> **Work required**
Reproduce precisely the lines between the start of the data below and the line with "Click the address", both included.
*** Opening of Extracted material ***
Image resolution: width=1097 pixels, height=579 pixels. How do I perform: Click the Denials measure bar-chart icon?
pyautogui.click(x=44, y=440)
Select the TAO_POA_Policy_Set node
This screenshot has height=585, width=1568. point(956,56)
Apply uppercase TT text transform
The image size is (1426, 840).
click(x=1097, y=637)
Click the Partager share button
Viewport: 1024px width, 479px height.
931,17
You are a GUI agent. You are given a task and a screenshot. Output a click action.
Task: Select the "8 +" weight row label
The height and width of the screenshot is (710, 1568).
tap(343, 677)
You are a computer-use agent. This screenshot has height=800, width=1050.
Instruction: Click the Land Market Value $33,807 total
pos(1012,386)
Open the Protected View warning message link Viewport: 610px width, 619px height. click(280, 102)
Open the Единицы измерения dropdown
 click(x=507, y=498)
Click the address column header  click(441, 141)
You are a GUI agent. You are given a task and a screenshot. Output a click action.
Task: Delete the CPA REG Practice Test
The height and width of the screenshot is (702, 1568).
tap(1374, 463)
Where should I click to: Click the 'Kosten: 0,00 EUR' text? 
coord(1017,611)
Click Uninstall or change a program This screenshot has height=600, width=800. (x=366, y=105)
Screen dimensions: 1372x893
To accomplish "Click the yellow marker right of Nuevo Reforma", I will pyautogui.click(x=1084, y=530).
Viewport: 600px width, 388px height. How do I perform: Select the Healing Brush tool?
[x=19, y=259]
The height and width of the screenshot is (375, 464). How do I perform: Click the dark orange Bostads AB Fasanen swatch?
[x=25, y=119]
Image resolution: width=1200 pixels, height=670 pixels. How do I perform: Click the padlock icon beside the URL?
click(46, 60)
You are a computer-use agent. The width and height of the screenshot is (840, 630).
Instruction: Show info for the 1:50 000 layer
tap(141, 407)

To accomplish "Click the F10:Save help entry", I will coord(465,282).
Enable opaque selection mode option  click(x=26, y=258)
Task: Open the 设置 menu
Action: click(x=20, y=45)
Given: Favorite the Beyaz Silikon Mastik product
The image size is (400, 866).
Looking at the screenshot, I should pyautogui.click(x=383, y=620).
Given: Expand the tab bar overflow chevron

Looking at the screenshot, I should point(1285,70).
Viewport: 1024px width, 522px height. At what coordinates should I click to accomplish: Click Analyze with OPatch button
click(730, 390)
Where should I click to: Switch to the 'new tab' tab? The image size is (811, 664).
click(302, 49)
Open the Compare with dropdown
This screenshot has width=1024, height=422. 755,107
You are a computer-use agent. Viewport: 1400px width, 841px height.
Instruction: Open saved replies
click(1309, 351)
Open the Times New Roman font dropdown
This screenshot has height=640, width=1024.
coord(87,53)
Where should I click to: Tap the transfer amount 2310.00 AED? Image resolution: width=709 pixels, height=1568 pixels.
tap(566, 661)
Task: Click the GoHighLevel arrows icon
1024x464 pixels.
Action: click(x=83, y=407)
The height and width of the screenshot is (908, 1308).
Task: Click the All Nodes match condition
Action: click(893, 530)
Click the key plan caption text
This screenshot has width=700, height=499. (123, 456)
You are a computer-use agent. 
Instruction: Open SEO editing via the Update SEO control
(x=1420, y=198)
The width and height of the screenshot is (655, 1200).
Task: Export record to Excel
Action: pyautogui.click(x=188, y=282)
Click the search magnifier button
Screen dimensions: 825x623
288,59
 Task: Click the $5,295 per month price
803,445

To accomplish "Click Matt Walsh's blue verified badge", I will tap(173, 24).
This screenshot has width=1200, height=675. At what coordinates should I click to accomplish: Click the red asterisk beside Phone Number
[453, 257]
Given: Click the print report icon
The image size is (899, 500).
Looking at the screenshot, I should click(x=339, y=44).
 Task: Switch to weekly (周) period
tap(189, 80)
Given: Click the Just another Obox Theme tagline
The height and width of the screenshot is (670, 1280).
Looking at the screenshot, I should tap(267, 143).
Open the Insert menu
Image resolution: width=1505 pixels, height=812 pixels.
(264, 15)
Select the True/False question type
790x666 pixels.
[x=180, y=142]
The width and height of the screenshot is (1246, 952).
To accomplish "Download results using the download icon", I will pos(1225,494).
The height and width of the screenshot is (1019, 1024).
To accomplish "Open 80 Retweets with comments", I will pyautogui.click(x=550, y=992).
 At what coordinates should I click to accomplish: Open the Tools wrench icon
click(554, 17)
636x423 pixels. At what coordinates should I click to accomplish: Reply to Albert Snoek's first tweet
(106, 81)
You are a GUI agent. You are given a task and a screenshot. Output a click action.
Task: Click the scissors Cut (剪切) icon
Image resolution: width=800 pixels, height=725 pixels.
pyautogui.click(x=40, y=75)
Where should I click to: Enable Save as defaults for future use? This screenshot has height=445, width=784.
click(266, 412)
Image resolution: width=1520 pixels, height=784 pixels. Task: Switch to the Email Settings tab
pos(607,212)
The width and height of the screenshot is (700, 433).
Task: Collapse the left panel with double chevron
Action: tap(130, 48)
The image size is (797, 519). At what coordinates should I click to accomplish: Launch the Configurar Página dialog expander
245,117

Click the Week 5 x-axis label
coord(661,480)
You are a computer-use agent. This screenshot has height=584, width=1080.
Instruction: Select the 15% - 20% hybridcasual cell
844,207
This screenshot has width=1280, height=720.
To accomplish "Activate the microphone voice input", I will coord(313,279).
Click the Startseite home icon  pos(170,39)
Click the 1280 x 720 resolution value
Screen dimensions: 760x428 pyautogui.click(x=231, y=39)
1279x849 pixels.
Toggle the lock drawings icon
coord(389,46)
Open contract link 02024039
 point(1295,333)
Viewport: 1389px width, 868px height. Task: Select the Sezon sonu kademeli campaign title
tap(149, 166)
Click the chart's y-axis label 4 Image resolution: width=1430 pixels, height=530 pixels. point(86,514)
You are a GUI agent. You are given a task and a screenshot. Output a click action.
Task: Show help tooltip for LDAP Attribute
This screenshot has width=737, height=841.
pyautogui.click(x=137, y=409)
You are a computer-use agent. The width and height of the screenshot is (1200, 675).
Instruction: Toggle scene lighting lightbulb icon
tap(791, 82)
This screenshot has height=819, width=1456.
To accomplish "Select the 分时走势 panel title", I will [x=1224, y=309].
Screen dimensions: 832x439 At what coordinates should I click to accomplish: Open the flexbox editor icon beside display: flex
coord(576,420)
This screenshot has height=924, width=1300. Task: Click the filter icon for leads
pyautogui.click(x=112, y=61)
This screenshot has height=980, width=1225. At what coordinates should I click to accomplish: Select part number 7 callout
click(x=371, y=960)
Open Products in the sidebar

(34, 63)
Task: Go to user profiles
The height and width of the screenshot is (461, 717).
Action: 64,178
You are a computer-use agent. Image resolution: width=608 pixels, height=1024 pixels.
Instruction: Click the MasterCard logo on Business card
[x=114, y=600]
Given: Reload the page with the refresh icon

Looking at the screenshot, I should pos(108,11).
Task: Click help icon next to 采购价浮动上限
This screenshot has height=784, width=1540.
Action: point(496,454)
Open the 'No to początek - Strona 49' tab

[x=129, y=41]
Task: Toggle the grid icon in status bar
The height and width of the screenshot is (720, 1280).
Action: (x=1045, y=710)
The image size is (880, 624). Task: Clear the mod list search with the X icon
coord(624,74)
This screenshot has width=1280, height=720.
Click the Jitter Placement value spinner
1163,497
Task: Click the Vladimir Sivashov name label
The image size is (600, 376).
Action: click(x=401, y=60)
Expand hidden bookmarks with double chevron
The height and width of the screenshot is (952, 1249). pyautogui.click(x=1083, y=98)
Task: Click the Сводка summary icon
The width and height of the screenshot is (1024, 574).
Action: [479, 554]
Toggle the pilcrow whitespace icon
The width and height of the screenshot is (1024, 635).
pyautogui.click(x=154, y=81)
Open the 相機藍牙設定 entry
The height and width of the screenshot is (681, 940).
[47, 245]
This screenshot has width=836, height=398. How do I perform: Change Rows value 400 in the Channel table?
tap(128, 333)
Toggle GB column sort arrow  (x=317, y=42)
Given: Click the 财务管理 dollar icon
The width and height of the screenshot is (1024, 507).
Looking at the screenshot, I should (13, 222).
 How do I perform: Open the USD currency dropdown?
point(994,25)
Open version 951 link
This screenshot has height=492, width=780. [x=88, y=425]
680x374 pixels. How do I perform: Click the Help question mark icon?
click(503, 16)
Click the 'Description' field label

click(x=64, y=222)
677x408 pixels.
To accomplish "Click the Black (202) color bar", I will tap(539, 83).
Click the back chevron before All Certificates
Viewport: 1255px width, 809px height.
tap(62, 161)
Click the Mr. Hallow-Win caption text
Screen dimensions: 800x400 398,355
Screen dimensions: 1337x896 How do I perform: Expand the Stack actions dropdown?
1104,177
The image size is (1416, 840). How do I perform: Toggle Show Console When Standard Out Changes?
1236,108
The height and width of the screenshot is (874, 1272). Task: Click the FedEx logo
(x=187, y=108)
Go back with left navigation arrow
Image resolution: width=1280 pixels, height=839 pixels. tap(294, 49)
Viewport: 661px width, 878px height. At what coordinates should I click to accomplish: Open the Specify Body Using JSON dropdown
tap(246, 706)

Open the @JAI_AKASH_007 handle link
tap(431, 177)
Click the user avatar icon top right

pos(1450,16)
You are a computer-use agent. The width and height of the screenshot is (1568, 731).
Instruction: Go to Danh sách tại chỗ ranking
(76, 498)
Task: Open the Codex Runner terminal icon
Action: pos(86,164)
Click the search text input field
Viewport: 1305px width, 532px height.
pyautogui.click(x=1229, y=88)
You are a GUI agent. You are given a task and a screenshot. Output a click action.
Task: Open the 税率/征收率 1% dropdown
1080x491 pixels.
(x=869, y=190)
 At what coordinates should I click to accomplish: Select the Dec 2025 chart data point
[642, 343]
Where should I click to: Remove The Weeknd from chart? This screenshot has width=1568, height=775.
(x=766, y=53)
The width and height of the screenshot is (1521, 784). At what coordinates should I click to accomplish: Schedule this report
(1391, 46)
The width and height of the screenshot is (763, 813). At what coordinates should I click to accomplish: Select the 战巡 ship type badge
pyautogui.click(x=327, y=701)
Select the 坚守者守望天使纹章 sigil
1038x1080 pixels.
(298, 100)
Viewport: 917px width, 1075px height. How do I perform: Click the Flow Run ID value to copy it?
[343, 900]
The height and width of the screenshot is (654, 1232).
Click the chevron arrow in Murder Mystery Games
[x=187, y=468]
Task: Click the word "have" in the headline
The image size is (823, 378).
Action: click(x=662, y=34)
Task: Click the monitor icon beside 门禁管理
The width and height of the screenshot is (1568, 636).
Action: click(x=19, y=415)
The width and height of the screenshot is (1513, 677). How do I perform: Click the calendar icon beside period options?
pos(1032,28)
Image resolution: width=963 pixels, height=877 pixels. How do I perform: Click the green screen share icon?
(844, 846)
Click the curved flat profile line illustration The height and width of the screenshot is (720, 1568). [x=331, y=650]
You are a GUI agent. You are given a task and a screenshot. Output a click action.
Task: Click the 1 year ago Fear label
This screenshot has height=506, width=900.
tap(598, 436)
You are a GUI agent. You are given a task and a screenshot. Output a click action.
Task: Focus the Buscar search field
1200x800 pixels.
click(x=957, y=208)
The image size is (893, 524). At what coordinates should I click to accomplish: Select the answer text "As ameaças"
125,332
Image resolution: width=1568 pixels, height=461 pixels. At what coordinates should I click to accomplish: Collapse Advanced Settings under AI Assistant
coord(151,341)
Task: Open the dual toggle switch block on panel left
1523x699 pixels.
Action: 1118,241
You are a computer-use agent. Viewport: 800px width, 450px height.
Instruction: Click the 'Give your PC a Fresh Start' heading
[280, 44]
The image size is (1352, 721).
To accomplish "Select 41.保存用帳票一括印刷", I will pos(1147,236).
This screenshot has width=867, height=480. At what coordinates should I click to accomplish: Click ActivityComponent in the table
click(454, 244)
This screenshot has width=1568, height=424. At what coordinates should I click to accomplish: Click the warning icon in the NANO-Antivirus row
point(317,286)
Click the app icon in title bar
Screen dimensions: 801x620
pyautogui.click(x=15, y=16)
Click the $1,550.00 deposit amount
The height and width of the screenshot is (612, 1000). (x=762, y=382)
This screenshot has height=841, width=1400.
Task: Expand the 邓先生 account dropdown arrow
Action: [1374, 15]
*** Close of Extracted material ***
> **Answer to this problem**
Image resolution: width=1097 pixels, height=579 pixels. How do I perform: Click the Denials measure bar-chart icon?
pyautogui.click(x=44, y=440)
Select the TAO_POA_Policy_Set node
This screenshot has height=585, width=1568. point(956,56)
Apply uppercase TT text transform
The image size is (1426, 840).
click(x=1097, y=637)
Click the Partager share button
Viewport: 1024px width, 479px height.
931,17
You are a GUI agent. You are given a task and a screenshot. Output a click action.
Task: Select the "8 +" weight row label
The height and width of the screenshot is (710, 1568).
tap(343, 677)
You are a computer-use agent. This screenshot has height=800, width=1050.
Instruction: Click the Land Market Value $33,807 total
pos(1012,386)
Open the Protected View warning message link Viewport: 610px width, 619px height. click(280, 102)
Open the Единицы измерения dropdown
 click(x=507, y=498)
Click the address column header  click(441, 141)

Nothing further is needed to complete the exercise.